_Saved entries_

■ ■ ■ ■ ■ ■ ■

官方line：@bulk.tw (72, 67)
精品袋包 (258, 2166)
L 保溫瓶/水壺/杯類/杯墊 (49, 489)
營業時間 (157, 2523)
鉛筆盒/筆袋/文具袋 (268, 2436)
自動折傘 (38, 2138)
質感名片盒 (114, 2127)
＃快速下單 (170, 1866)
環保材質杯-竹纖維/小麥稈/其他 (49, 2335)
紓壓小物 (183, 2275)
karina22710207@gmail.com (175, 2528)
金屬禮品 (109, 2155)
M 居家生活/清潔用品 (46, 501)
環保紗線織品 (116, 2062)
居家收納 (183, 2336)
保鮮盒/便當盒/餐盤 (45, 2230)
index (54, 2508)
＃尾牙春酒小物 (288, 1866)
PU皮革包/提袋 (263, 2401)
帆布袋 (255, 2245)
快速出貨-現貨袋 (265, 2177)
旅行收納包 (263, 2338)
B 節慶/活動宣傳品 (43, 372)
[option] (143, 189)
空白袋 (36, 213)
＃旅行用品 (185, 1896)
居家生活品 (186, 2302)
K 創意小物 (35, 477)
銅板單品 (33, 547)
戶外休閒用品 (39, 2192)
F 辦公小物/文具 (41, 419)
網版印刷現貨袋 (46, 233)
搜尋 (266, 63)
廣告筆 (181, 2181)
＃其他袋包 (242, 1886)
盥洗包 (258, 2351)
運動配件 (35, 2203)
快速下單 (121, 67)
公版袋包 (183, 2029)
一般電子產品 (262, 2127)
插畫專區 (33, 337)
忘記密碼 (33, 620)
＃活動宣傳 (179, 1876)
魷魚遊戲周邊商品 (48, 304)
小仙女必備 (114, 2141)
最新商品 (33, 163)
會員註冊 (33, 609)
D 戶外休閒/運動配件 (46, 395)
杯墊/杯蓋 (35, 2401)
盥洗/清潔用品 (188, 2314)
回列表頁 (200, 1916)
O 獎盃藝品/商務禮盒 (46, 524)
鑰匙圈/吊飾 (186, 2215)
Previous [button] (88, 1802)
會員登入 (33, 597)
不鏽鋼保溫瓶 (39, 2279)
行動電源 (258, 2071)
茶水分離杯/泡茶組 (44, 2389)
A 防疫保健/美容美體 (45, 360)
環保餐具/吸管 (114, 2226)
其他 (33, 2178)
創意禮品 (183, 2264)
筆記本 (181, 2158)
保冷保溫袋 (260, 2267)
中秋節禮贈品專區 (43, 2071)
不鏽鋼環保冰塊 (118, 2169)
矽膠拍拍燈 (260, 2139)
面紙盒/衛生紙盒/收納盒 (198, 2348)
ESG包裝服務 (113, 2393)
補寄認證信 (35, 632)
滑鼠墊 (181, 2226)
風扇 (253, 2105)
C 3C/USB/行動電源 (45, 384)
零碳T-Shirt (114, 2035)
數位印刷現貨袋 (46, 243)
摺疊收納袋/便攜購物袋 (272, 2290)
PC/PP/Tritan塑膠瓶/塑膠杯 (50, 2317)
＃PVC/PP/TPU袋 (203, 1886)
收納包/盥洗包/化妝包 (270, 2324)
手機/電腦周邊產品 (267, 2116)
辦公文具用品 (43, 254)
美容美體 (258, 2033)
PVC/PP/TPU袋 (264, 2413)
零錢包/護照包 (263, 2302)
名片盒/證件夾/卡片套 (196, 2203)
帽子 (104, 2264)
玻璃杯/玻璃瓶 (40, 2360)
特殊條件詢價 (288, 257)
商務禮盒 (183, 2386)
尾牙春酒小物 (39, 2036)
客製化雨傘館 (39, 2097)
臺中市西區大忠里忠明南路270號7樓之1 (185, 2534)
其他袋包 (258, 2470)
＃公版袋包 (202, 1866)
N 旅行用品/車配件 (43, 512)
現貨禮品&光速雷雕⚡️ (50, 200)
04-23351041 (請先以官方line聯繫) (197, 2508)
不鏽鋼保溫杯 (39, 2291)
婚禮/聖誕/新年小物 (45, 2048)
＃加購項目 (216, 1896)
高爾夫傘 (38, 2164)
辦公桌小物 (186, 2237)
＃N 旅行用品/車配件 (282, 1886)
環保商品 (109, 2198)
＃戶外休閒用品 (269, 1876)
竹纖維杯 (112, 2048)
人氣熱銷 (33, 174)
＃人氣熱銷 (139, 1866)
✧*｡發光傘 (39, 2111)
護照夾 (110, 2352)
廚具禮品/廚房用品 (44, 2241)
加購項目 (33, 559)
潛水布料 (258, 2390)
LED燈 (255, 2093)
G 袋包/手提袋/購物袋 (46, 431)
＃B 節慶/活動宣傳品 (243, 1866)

■ ■ ■ ■ ■ ■ ■

_WHAT THE EXERCISE ASKS_
Retype every record above exactly as it appears.

_SOLVED EXERCISE_
官方line：@bulk.tw (72, 67)
精品袋包 (258, 2166)
L 保溫瓶/水壺/杯類/杯墊 (49, 489)
營業時間 (157, 2523)
鉛筆盒/筆袋/文具袋 (268, 2436)
自動折傘 (38, 2138)
質感名片盒 (114, 2127)
＃快速下單 (170, 1866)
環保材質杯-竹纖維/小麥稈/其他 (49, 2335)
紓壓小物 (183, 2275)
karina22710207@gmail.com (175, 2528)
金屬禮品 (109, 2155)
M 居家生活/清潔用品 (46, 501)
環保紗線織品 (116, 2062)
居家收納 (183, 2336)
保鮮盒/便當盒/餐盤 (45, 2230)
index (54, 2508)
＃尾牙春酒小物 (288, 1866)
PU皮革包/提袋 (263, 2401)
帆布袋 (255, 2245)
快速出貨-現貨袋 (265, 2177)
旅行收納包 (263, 2338)
B 節慶/活動宣傳品 (43, 372)
[option] (143, 189)
空白袋 (36, 213)
＃旅行用品 (185, 1896)
居家生活品 (186, 2302)
K 創意小物 (35, 477)
銅板單品 (33, 547)
戶外休閒用品 (39, 2192)
F 辦公小物/文具 (41, 419)
網版印刷現貨袋 (46, 233)
搜尋 (266, 63)
廣告筆 (181, 2181)
＃其他袋包 (242, 1886)
盥洗包 (258, 2351)
運動配件 (35, 2203)
快速下單 (121, 67)
公版袋包 (183, 2029)
一般電子產品 (262, 2127)
插畫專區 (33, 337)
忘記密碼 (33, 620)
＃活動宣傳 (179, 1876)
魷魚遊戲周邊商品 (48, 304)
小仙女必備 (114, 2141)
最新商品 (33, 163)
會員註冊 (33, 609)
D 戶外休閒/運動配件 (46, 395)
杯墊/杯蓋 (35, 2401)
盥洗/清潔用品 (188, 2314)
回列表頁 (200, 1916)
O 獎盃藝品/商務禮盒 (46, 524)
鑰匙圈/吊飾 (186, 2215)
Previous [button] (88, 1802)
會員登入 (33, 597)
不鏽鋼保溫瓶 (39, 2279)
行動電源 (258, 2071)
茶水分離杯/泡茶組 (44, 2389)
A 防疫保健/美容美體 (45, 360)
環保餐具/吸管 (114, 2226)
其他 (33, 2178)
創意禮品 (183, 2264)
筆記本 (181, 2158)
保冷保溫袋 (260, 2267)
中秋節禮贈品專區 (43, 2071)
不鏽鋼環保冰塊 (118, 2169)
矽膠拍拍燈 (260, 2139)
面紙盒/衛生紙盒/收納盒 (198, 2348)
ESG包裝服務 (113, 2393)
補寄認證信 (35, 632)
滑鼠墊 (181, 2226)
風扇 (253, 2105)
C 3C/USB/行動電源 (45, 384)
零碳T-Shirt (114, 2035)
數位印刷現貨袋 (46, 243)
摺疊收納袋/便攜購物袋 (272, 2290)
PC/PP/Tritan塑膠瓶/塑膠杯 (50, 2317)
＃PVC/PP/TPU袋 (203, 1886)
收納包/盥洗包/化妝包 (270, 2324)
手機/電腦周邊產品 (267, 2116)
辦公文具用品 (43, 254)
美容美體 (258, 2033)
PVC/PP/TPU袋 (264, 2413)
零錢包/護照包 (263, 2302)
名片盒/證件夾/卡片套 (196, 2203)
帽子 (104, 2264)
玻璃杯/玻璃瓶 (40, 2360)
特殊條件詢價 (288, 257)
商務禮盒 (183, 2386)
尾牙春酒小物 (39, 2036)
客製化雨傘館 (39, 2097)
臺中市西區大忠里忠明南路270號7樓之1 (185, 2534)
其他袋包 (258, 2470)
＃公版袋包 (202, 1866)
N 旅行用品/車配件 (43, 512)
現貨禮品&光速雷雕⚡️ (50, 200)
04-23351041 (請先以官方line聯繫) (197, 2508)
不鏽鋼保溫杯 (39, 2291)
婚禮/聖誕/新年小物 (45, 2048)
＃加購項目 (216, 1896)
高爾夫傘 (38, 2164)
辦公桌小物 (186, 2237)
＃N 旅行用品/車配件 (282, 1886)
環保商品 (109, 2198)
＃戶外休閒用品 (269, 1876)
竹纖維杯 (112, 2048)
人氣熱銷 (33, 174)
＃人氣熱銷 (139, 1866)
✧*｡發光傘 (39, 2111)
護照夾 (110, 2352)
廚具禮品/廚房用品 (44, 2241)
加購項目 (33, 559)
潛水布料 (258, 2390)
LED燈 (255, 2093)
G 袋包/手提袋/購物袋 (46, 431)
＃B 節慶/活動宣傳品 (243, 1866)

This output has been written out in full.